Source information ::
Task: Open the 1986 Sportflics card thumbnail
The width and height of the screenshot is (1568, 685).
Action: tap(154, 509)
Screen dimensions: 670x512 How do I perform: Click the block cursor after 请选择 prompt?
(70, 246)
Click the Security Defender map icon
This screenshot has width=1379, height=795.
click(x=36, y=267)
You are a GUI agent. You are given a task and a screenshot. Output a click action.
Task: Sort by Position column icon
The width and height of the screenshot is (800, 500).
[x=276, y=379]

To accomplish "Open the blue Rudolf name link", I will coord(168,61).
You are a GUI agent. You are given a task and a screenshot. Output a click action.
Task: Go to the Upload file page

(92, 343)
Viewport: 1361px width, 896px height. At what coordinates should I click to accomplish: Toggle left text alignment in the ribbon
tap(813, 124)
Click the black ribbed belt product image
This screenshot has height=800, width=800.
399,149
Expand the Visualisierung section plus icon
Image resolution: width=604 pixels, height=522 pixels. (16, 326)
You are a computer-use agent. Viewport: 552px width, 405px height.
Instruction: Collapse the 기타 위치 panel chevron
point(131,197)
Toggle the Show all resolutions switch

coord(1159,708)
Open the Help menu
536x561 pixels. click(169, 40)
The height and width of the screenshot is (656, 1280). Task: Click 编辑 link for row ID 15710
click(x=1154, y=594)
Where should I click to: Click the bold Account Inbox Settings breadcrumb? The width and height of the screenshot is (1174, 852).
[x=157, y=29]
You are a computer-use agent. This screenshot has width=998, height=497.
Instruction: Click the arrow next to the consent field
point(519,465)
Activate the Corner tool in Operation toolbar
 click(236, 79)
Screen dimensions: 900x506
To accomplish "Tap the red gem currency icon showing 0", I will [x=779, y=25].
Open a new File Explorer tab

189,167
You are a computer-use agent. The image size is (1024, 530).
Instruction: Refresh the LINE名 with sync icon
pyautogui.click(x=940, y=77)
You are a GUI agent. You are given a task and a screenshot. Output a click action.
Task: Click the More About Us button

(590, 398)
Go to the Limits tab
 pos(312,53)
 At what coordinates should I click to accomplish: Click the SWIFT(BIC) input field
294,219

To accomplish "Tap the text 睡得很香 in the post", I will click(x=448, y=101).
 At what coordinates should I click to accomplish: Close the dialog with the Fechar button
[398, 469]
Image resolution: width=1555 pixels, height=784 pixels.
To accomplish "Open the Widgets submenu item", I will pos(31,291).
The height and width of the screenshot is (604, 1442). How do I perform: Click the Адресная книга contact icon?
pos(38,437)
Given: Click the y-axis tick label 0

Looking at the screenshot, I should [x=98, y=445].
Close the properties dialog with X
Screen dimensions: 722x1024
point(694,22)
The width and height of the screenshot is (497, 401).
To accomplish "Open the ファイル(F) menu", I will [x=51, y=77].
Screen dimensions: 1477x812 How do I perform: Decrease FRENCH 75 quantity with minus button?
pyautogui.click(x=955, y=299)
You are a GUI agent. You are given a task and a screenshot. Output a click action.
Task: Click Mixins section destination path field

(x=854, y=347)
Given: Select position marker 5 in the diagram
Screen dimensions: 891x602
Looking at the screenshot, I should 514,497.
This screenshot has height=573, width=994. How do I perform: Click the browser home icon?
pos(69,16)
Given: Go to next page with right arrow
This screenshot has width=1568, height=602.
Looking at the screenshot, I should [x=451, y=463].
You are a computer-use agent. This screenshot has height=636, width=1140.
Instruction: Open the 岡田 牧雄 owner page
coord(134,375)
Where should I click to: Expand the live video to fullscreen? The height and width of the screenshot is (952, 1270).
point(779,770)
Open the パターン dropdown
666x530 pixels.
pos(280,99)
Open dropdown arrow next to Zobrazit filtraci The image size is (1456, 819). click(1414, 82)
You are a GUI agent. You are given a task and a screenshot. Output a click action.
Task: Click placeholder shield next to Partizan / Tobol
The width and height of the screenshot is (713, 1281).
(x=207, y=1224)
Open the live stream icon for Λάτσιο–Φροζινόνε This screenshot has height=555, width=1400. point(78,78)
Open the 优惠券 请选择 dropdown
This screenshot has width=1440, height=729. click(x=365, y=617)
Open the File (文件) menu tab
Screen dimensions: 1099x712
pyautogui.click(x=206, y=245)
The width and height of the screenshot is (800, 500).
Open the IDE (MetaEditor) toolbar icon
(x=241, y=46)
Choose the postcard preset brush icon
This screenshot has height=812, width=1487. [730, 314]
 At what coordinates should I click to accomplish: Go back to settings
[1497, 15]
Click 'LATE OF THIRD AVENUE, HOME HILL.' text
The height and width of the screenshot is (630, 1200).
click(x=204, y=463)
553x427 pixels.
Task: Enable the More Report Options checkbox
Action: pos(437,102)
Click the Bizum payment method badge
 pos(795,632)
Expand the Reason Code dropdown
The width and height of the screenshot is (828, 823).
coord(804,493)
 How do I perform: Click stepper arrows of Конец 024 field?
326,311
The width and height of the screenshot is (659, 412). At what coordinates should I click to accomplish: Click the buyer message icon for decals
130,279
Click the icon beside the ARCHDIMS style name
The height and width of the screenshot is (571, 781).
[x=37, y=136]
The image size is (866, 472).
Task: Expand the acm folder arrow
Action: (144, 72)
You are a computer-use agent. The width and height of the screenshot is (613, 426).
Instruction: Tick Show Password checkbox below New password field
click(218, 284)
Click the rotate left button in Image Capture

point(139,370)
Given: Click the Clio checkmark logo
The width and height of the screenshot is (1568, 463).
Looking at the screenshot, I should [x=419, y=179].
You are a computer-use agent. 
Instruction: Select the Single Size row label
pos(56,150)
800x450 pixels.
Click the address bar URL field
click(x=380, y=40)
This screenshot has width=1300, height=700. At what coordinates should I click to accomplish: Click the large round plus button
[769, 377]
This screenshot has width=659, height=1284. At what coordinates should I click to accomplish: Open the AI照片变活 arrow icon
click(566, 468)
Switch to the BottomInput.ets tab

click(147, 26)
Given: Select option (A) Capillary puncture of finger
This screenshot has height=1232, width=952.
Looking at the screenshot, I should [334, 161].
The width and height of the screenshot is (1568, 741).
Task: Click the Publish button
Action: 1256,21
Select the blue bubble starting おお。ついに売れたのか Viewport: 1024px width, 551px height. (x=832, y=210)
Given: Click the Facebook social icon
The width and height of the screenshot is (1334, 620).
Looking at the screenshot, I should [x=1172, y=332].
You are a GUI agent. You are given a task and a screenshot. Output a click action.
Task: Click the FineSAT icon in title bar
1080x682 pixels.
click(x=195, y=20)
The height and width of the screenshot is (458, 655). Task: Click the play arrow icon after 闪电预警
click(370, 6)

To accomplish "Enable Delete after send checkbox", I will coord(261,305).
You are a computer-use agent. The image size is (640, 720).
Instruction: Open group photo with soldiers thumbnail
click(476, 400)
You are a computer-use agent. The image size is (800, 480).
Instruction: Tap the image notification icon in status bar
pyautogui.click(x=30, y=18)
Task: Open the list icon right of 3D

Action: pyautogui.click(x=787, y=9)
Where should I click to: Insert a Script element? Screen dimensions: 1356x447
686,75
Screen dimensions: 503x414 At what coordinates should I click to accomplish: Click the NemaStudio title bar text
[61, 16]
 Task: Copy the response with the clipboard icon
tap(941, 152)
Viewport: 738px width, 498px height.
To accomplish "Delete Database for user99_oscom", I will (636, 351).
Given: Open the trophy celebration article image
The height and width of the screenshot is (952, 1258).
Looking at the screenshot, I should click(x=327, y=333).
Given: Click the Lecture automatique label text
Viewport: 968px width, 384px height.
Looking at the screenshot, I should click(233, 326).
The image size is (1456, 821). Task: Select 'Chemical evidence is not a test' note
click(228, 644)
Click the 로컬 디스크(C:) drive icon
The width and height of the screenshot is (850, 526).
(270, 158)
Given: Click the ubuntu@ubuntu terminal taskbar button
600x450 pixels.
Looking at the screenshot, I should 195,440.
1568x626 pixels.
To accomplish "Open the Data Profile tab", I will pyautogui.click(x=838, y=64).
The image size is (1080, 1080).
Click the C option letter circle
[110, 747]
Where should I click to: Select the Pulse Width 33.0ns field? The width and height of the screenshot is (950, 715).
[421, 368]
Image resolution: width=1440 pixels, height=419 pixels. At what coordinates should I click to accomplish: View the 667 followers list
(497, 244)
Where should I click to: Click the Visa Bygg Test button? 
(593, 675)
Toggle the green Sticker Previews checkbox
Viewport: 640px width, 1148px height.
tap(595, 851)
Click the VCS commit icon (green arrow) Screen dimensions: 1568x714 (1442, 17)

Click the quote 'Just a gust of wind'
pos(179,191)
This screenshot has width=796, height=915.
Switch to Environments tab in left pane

Task goal :: Where does the string "Delete" occur in the listing above? Return every line that contains it.

Response to the task ::
To accomplish "Enable Delete after send checkbox", I will coord(261,305).
To accomplish "Delete Database for user99_oscom", I will (636, 351).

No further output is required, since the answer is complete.